(Raw data)
■ ■ ■

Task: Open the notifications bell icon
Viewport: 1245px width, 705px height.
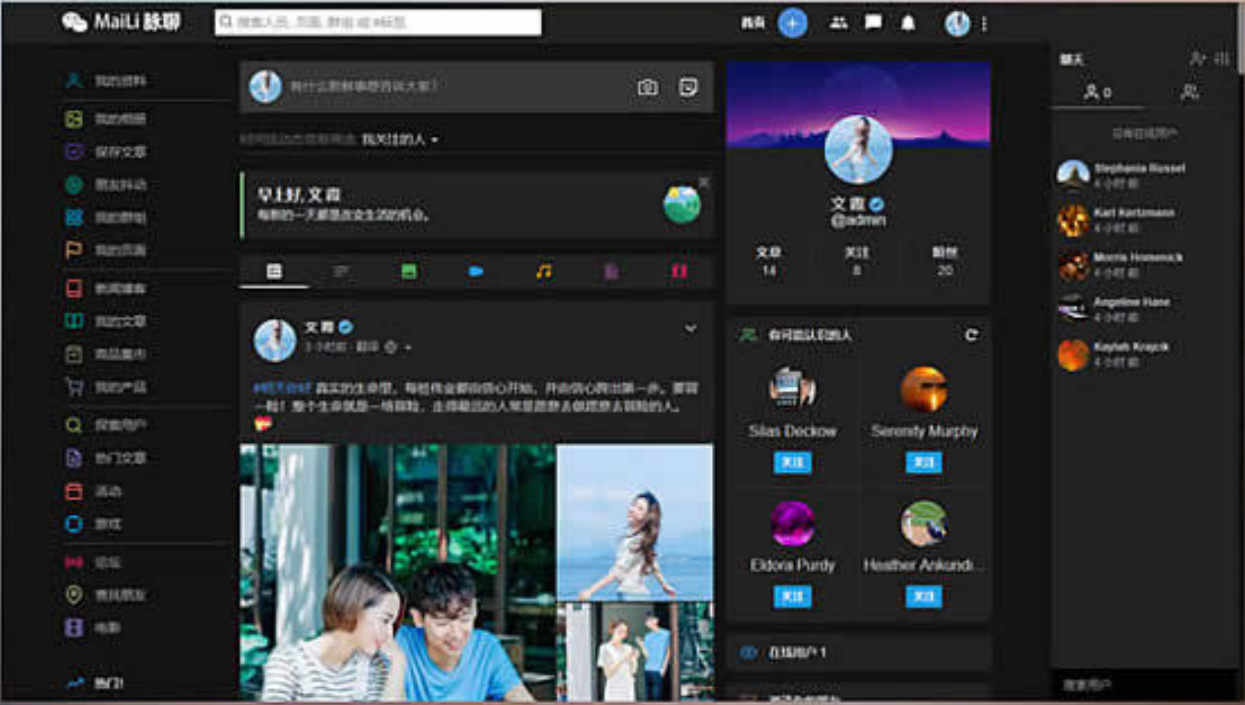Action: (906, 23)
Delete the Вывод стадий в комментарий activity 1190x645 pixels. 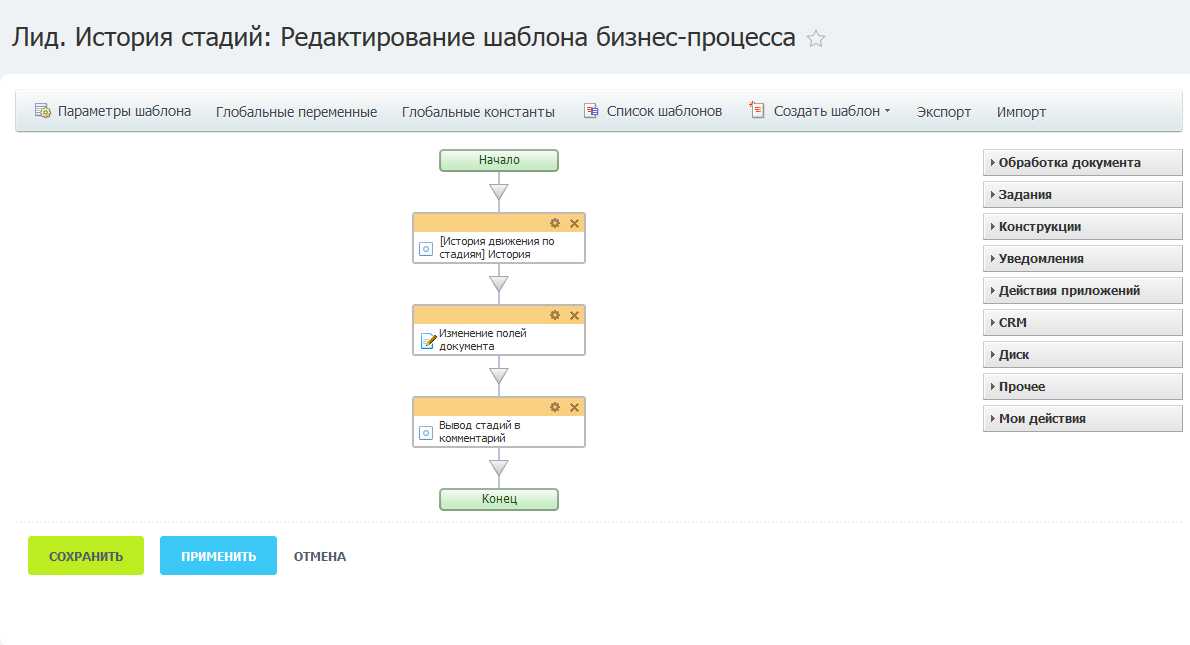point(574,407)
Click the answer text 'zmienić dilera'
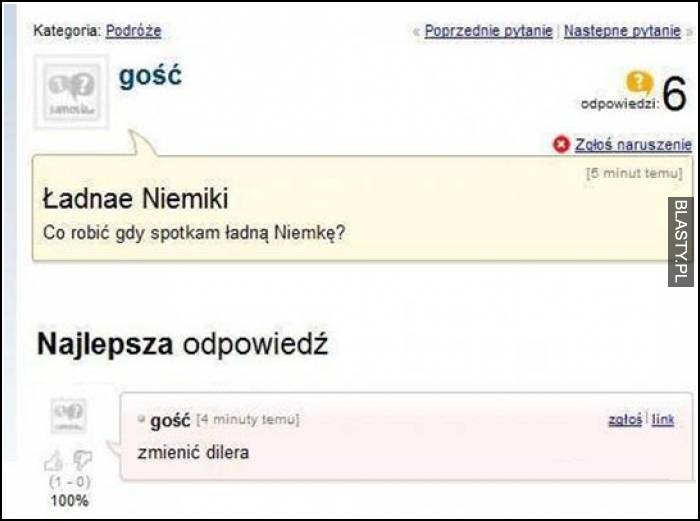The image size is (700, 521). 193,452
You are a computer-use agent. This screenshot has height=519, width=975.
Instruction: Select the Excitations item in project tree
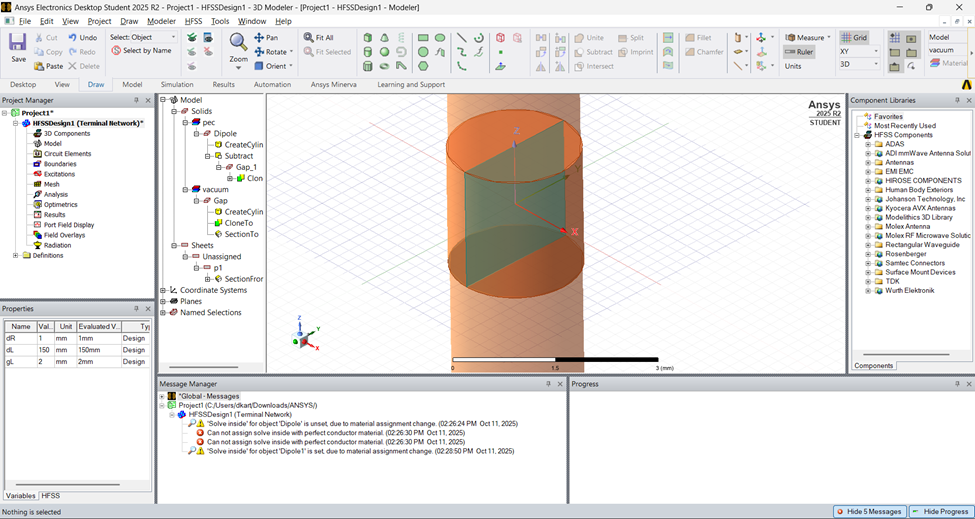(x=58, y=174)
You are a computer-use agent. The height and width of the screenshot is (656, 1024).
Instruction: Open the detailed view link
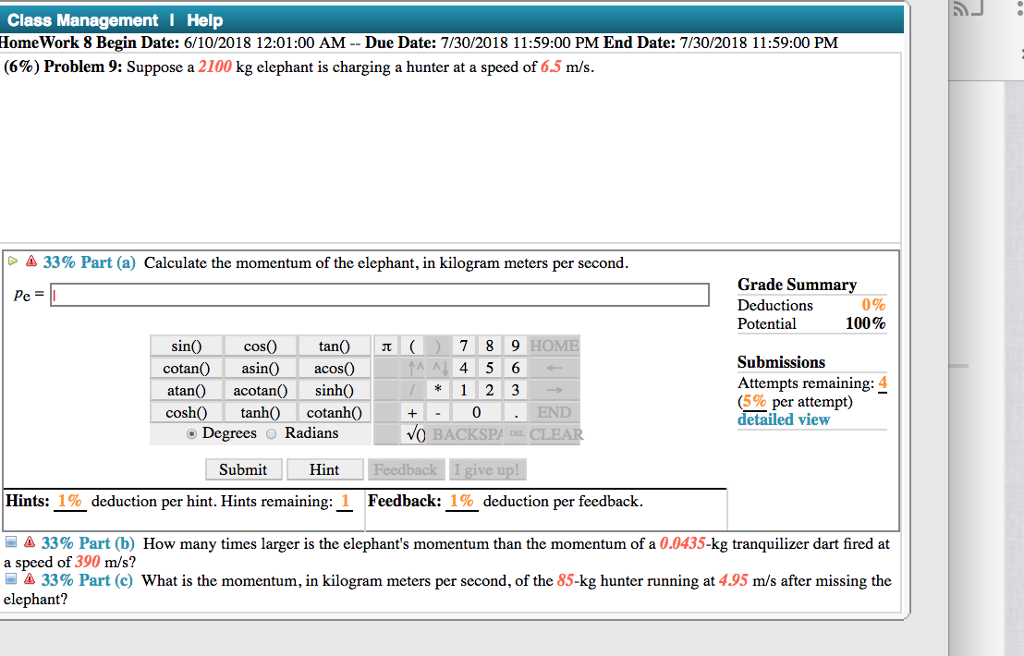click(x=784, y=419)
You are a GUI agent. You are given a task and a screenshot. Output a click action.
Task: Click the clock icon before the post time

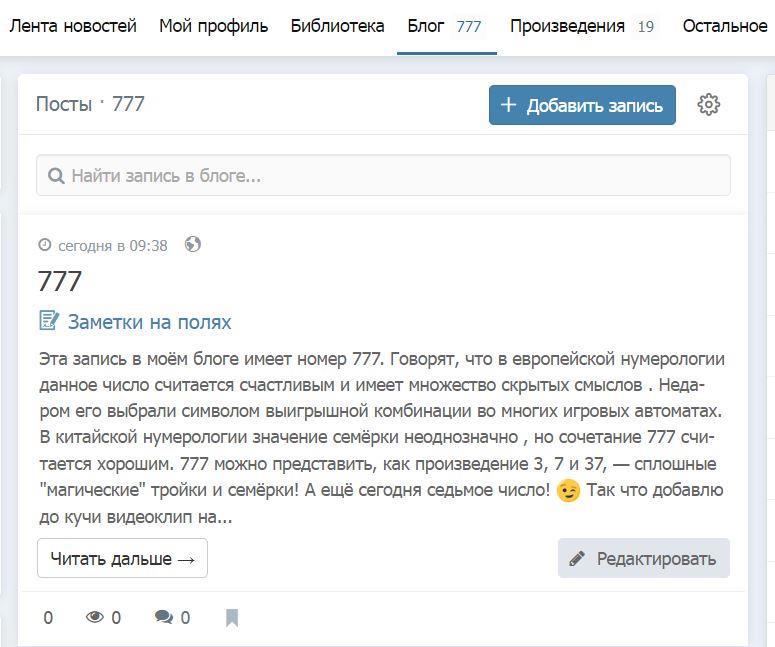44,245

■ ■ ■

(Problem)
Nothing but the lines from the one that contains "You are a GUI" through the last line of the material should be written out, exactly. Omit pictures.

(Response box)
You are a GUI agent. You are given a task and a screenshot. Output a click action.
Task: Click the clock icon before the post time

44,245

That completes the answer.